Exercise passage:
________
Algal Bloom Research Award

The goal of the first project is to develop a forecasting ability to identify which areas of Puget Sound are at risk of experiencing blooms of the toxic dinoflagellate Alexandrium catenella, which produces potent neurotoxins that accumulate in shellfish. Paralytic shellfish poisoning, a potentially fatal illness contracted by humans when they consume shellfish contaminated by the toxins, frequently forces harvesting closures of productive shellfisheries in Puget Sound.

Similar to an annual hurricane season prediction, this forecast will provide seasonal predictions of the severity and location of toxic blooms allowing public health and fisheries managers to plan and implement mitigation measures. It is based on annual surveys of seed-like Alexandrium cysts in sediments. The cysts form in autumn and sink to the bottom; blooms start the next spring when the cysts hatch. Cyst maps will be combined with information about the environmental conditions leading to cyst hatching and cell growth and models of water movements in Puget Sound.

"This kind of advanced warning will allow us to make proactive decisions to protect public health and make better use of resources", said Frank Cox, biotoxin expert with the Washington State Department of Health. "If fisheries managers know that the coming year is going to be ‘bad' for toxic events, they can choose to harvest earlier in the year before the bloom season begins to minimise economic losses associated with shellfish closures."
________
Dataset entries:
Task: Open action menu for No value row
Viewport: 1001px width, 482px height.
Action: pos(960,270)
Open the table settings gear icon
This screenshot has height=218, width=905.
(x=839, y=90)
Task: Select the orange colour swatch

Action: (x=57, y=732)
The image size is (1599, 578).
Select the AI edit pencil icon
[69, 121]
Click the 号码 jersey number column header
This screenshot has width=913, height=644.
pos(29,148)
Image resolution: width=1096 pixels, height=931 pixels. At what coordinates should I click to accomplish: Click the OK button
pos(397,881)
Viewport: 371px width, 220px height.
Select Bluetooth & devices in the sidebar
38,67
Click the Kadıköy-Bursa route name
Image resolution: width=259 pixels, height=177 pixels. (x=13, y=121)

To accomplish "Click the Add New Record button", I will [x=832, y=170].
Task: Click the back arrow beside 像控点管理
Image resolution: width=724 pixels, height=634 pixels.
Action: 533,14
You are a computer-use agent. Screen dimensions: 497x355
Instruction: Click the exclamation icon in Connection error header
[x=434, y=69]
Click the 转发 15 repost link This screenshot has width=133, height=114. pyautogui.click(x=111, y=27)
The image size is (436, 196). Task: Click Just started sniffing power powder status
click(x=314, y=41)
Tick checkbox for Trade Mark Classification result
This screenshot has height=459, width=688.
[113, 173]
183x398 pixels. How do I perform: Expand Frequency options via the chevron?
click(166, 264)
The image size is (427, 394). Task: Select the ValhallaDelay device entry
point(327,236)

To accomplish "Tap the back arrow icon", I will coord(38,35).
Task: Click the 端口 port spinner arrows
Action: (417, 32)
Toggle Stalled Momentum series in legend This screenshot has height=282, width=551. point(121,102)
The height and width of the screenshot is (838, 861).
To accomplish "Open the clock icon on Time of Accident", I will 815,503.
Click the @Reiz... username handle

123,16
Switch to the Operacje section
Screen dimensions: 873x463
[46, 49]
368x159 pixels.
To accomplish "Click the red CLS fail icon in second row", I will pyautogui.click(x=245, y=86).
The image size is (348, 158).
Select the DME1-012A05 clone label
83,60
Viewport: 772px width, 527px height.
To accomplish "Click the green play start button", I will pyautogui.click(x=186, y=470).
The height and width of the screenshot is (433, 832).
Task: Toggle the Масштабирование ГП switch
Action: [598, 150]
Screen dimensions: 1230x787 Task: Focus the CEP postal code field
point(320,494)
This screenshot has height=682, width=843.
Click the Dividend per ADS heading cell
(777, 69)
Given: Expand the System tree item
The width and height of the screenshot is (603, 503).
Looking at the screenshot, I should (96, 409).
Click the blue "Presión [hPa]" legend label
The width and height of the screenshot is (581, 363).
________
Description of the task:
From the passage on algal bloom forecasting, reproduce the portion between "The goal of" and "shellfisheries in Puget Sound.", inclusive.

Expected answer:
The goal of the first project is to develop a forecasting ability to identify which areas of Puget Sound are at risk of experiencing blooms of the toxic dinoflagellate Alexandrium catenella, which produces potent neurotoxins that accumulate in shellfish. Paralytic shellfish poisoning, a potentially fatal illness contracted by humans when they consume shellfish contaminated by the toxins, frequently forces harvesting closures of productive shellfisheries in Puget Sound.